Item coordinate data:
--------------------------------

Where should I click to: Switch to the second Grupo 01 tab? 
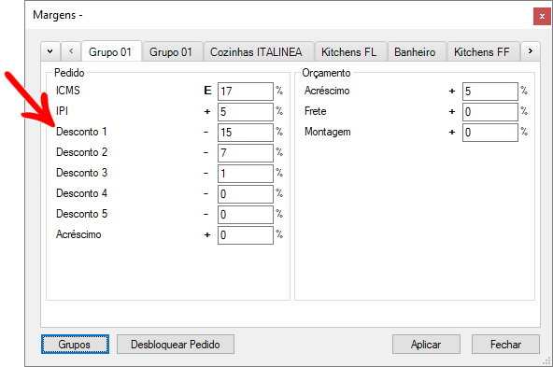point(172,52)
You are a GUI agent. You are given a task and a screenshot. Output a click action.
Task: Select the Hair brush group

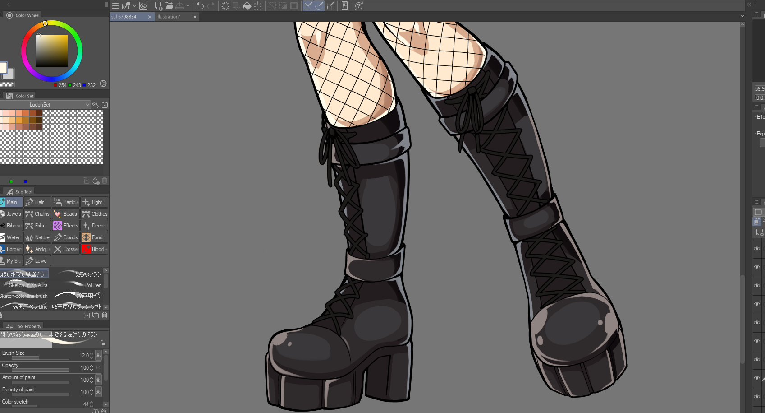pos(37,202)
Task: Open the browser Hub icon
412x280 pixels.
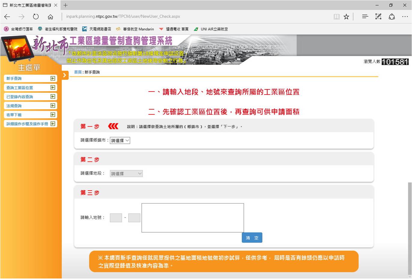Action: 365,17
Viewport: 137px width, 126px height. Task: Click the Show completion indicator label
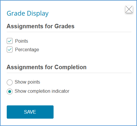[42, 91]
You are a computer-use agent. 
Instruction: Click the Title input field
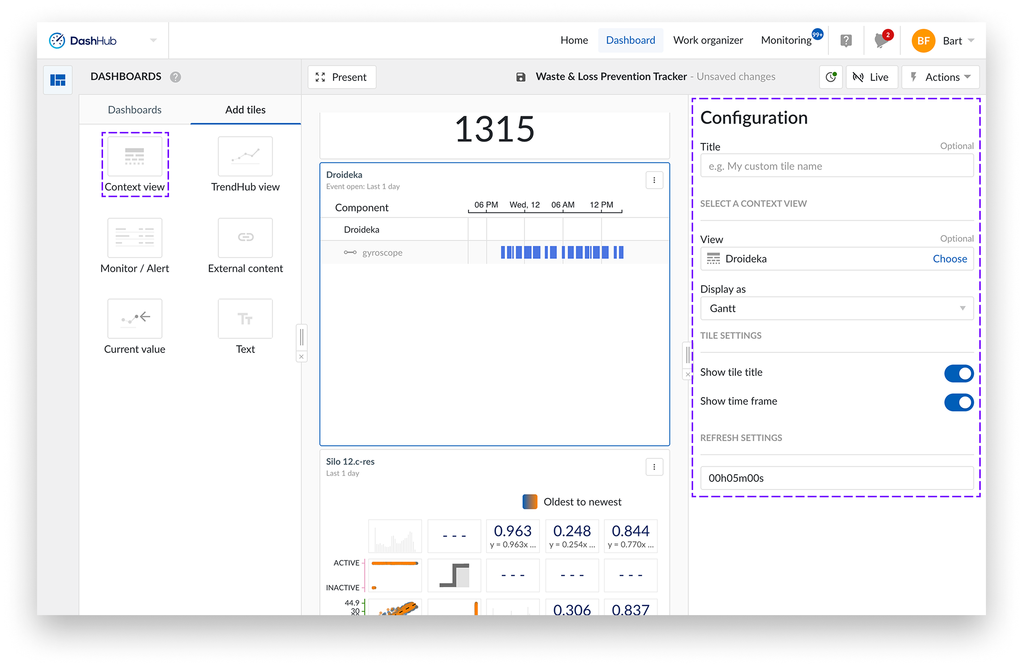[x=836, y=166]
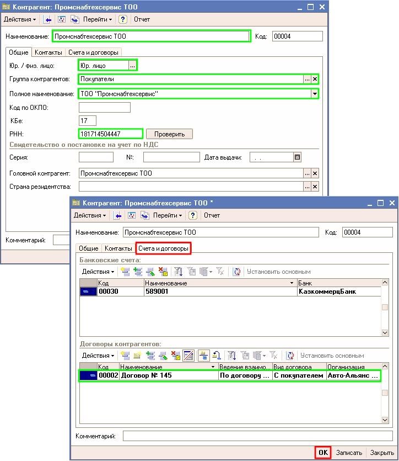399x461 pixels.
Task: Select the Общие tab in the front window
Action: click(x=88, y=249)
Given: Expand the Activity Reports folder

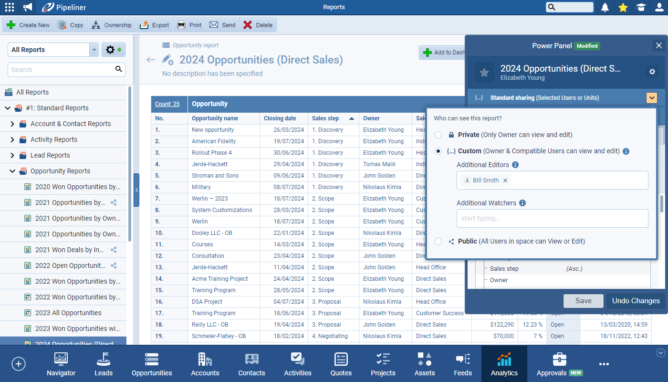Looking at the screenshot, I should [x=13, y=139].
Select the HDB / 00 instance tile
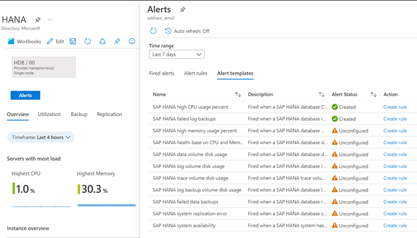417x238 pixels. [43, 67]
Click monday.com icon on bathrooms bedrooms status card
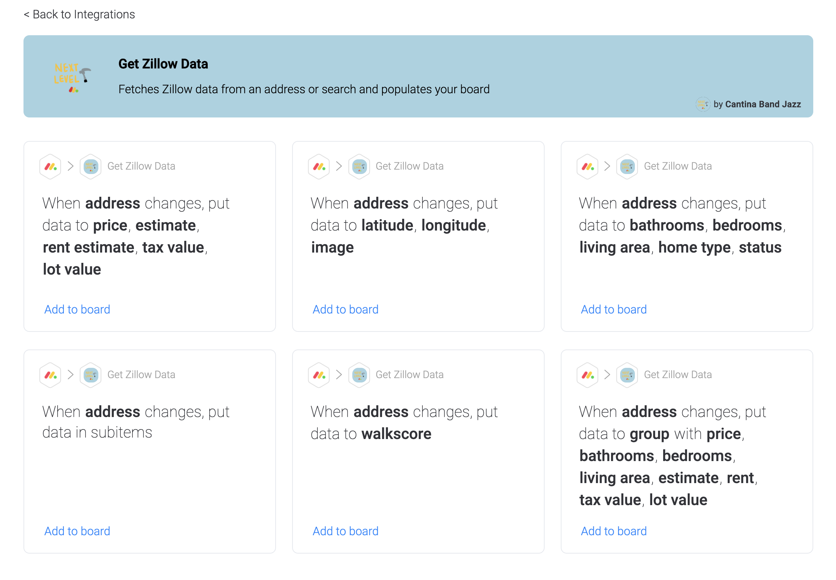Screen dimensions: 836x580 click(588, 167)
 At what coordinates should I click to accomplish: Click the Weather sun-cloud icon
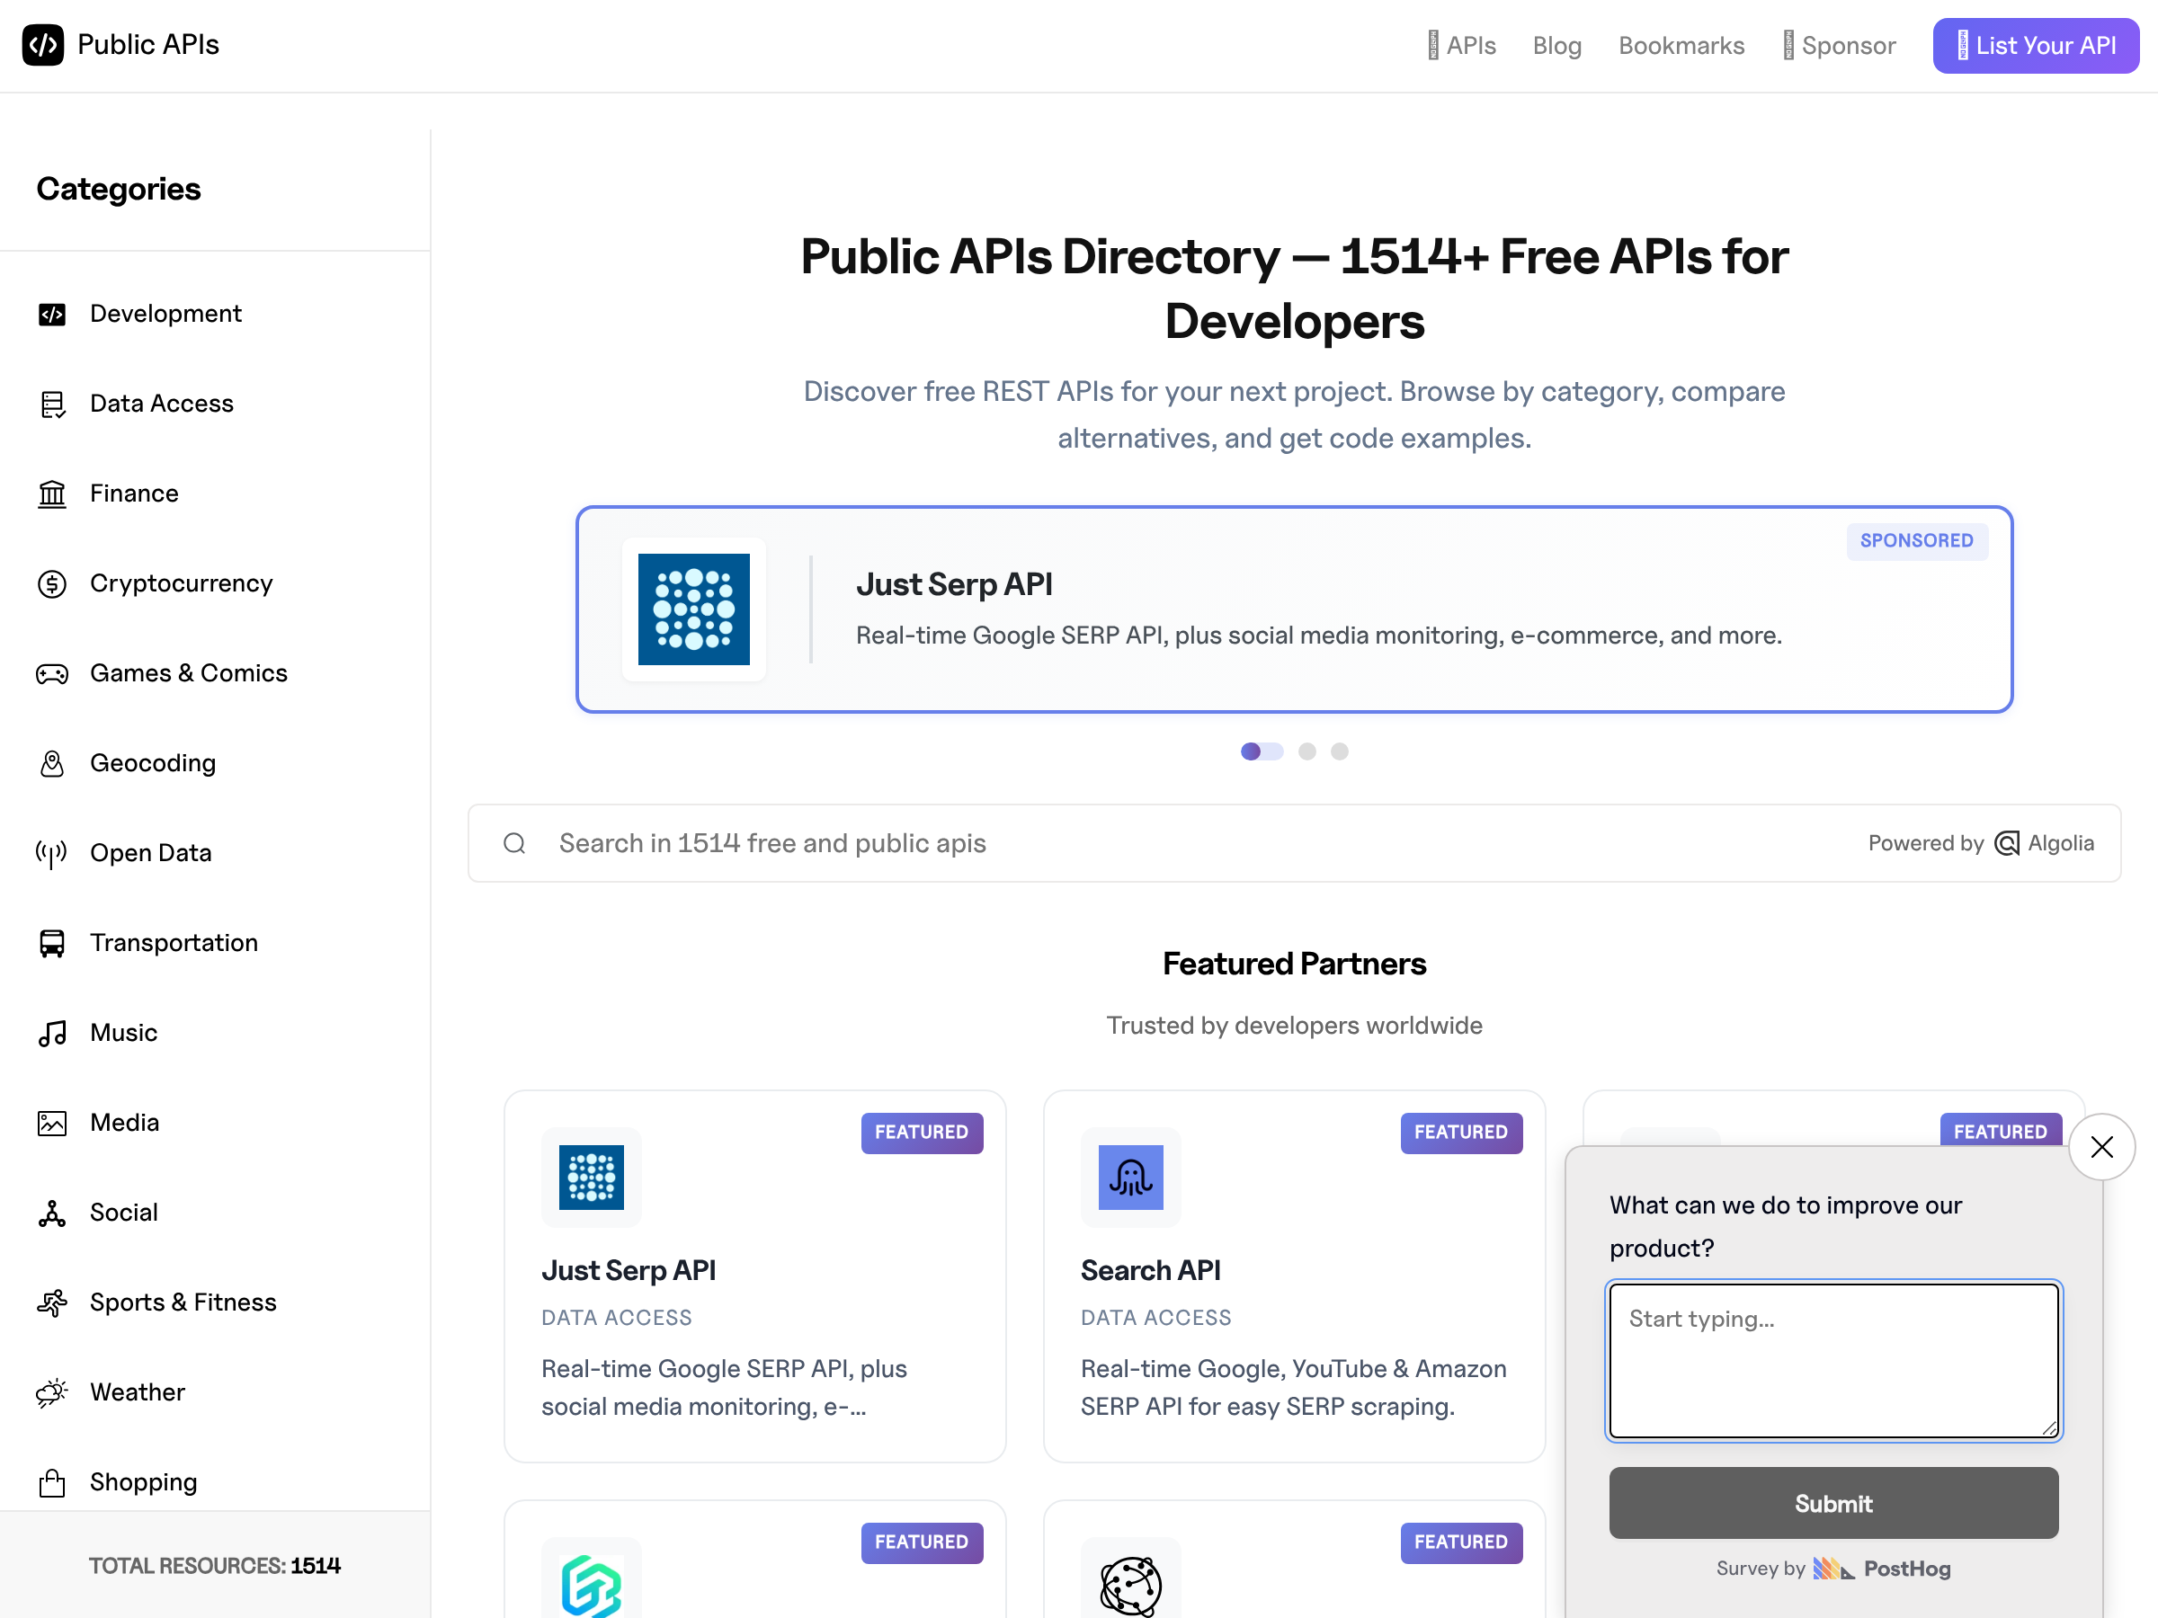click(x=52, y=1393)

--------------------------------

■ **Task to complete**
Put the records above into a numbered list with one item per line, skipping blank lines and leaving out the pictures.

■ **Exercise result**
1. Where should I click to: Switch to the second Grupo 01 tab? 
2. point(172,52)
3. You are a GUI agent. You are given a task and a screenshot. Output a click action.
4. Task: Select the Hair brush group
5. pos(37,202)
6. Task: Open the browser Hub icon
7. 412x280 pixels.
8. Action: 365,17
9. Viewport: 137px width, 126px height. Task: Click the Show completion indicator label
10. [42, 91]
11. You are a computer-use agent. 
12. Instruction: Click the Title input field
13. [x=836, y=166]
14. 399x461 pixels.
15. Task: Select the Общие tab in the front window
16. Action: click(x=88, y=249)
17. Given: Expand the Activity Reports folder
18. Looking at the screenshot, I should [x=13, y=139].
19. Select the HDB / 00 instance tile
20. 417x238 pixels. [43, 67]
21. Click monday.com icon on bathrooms bedrooms status card
22. Screen dimensions: 836x580 click(588, 167)
23.  At what coordinates should I click to accomplish: Click the Weather sun-cloud icon
24. click(x=52, y=1393)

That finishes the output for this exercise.